Eine – auch für gestandene Atomkritiker – verblüffend neue, jedoch nachvollziehbare Erklärung für den Hochrisiko-Weiterbetrieb der Uraltmeiler, liefert ausgerechnet ein Finanzexperte, Kaspar Müller aus Basel. Erst Jahrzehnte nach Inbetriebnahme der 5 Schweizer Reaktoren hat man angefangen, Rückstellungen für das dicke Kosten-Ende aus den privatisierten Gewinnen abzuzweigen. Diese Rückstellungen – obwohl im internationalen Vergleich beinahe vorbildlich – reichen bei Weitem nicht aus, um die anfallenden Rückbau- und Endlager-Kosten zu decken. Ein jähes Ende des Betriebes würde den Blick auf den Schuldenberg freigeben, den jeder Atomeinstieg mit sich bringt. Also verlängert man die Laufzeitachse, um die Illusion aufrecht zu erhalten, dass der Entsorgungsfond sich über die Jahre noch ein wenig füllen möge. Bei steigenden Reparaturkosten und Börsenpreis-bedingter Erlös-Schmelze ein illusorisches Unterfangen. Doch wer unbelastet von technischem Sachverstand die Gefahren ausblenden kann, läuft dem Phantom des sich selbst abtragenden Schuldenbergs womöglich noch mit gutem Gewissen hinterher.
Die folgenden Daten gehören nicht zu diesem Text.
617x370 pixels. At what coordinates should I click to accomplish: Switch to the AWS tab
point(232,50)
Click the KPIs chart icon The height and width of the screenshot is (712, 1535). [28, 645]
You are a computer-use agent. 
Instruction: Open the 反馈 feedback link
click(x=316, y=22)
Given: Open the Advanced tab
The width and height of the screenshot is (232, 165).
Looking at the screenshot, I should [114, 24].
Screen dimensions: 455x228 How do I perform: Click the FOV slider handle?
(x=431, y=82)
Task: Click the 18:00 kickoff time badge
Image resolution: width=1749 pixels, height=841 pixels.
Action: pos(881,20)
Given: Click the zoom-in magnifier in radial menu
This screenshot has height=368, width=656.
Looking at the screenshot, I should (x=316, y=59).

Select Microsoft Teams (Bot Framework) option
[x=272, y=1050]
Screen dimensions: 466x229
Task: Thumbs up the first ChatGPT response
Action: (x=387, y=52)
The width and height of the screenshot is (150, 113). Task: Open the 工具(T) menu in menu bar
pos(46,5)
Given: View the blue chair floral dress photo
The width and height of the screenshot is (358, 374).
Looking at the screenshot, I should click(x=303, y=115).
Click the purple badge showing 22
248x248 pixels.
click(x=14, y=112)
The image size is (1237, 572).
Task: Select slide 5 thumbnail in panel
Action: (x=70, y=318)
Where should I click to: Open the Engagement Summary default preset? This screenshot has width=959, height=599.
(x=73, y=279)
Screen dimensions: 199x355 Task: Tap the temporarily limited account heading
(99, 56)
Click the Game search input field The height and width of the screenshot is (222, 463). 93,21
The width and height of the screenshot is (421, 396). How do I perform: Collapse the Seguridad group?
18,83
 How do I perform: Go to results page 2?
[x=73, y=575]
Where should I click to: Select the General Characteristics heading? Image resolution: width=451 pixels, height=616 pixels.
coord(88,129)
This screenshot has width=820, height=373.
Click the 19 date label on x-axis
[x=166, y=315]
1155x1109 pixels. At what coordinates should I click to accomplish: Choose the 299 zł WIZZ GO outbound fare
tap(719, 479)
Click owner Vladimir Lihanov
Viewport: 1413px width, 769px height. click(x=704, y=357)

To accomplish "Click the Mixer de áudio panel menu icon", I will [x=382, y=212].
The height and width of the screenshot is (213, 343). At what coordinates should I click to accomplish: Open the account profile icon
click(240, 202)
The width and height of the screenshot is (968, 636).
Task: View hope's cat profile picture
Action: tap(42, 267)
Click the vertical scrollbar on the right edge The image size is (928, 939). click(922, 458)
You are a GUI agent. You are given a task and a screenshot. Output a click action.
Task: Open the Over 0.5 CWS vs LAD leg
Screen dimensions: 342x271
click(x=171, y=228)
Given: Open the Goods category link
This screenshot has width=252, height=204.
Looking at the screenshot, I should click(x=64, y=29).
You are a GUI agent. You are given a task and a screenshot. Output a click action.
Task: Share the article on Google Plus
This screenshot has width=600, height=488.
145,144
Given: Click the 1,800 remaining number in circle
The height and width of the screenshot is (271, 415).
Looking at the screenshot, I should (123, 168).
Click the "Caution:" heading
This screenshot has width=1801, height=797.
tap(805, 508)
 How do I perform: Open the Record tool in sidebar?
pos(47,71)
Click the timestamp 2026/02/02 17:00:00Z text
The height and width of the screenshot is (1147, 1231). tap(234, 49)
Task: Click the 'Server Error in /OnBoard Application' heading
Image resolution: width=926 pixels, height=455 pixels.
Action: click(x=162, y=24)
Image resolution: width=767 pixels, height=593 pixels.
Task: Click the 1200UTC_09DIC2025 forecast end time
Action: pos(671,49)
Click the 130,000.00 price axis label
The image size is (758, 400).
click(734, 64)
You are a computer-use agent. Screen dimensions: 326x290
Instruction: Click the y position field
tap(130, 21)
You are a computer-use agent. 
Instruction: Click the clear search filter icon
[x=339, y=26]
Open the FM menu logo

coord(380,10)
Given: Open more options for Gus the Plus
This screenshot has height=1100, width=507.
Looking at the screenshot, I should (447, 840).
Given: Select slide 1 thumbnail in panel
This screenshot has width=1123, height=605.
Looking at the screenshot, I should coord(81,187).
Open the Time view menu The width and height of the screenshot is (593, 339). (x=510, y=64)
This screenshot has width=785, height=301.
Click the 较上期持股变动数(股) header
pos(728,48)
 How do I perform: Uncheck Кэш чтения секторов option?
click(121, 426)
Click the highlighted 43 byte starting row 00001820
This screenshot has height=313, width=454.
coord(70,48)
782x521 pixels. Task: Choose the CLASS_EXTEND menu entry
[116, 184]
So ließen es sich die schweizer AKW-Betreiber Axpo und Alpiq auch etwas was kosten, ihre tiefroten Bilanzen zu verschleiern. Mit einem Trick sollten dem Steuerzahler die Schuldenberge  direkt zugeschustert werden. Blöd nur, wenn es bei der PR-Agentur, die aus der zweiten Reihe die Strippen ziehen soll, eine undichte Stelle gibt und der ganze Schwindel auffliegt. Zum ungebremsten bilanziellen Sinkflug gabs gleich noch den kommunikativen Super-Gau obendrauf.

Wer an solchen Strippenzieher-Krimis seine Freude hat, kommt sicherlich auch im Vorfeld des Referendums zum Atomausstieg im kommenden November auf seine Kosten. Burson-Marsteller, die Krisen-Kommunikations-Agentur, die sich bereits international den Ruf eines besonders skrupellosen Greenwashers erarbeitet hat und mit finsteren Episoden von Völkermord-Vertuschung und bis organisierte Demos für Monsanto bei Lobbypedia gelistet ist, hat bereits im Jahr 2007 für die Schweizer Atomlobby eine Kampagne gefahren. Die Schweiz ist – als assoziiertes EURATOM-Mitglied – über das Nuklearforum.ch auch im europäischen Atomlobby-Verband Foratom organisiert. 2006 meldete sich bei einem Anruf der WOZ-Journalistin Susan Boos unter der Berner Telefon-Nummer des Nuklearforums eine Stimme mit „Burson-Marsteller“. Nun sind auch Straße, Hausnummer und Postfach identisch. Burson-Marstellers Leiter des Bereichs Energie und Umwelt, Beat Bechtold, der gleichzeitig Geschäftsführer des Nuklearforums Schweiz ist, lässt via Foratom in einem absonderlichen youtube-clip wissen, dass die Auswirkungen von Tschernobyl gar nicht so schlimm seien, “wie erwartet”. Der studierte Wirtschaftspolitiker habe mit eigenen Augen eine ziemlich intakte Flora und Fauna gesehen. Seine unbeholfen-fachfremde Biotop-Analyse gipfelte in der Aussage “es gab ziemlich viele Tiere und keine Wüste.”